Start of RAW DATA
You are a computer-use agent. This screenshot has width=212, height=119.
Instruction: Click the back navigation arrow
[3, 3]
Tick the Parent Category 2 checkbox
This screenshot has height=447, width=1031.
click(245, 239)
End of RAW DATA
** ACTIVITY **
Your reply must contain each entry, reproduced exactly.

** OUTPUT FOR THIS EXERCISE **
You are a computer-use agent. This screenshot has width=212, height=119.
Instruction: Click the back navigation arrow
[3, 3]
Tick the Parent Category 2 checkbox
This screenshot has height=447, width=1031.
click(245, 239)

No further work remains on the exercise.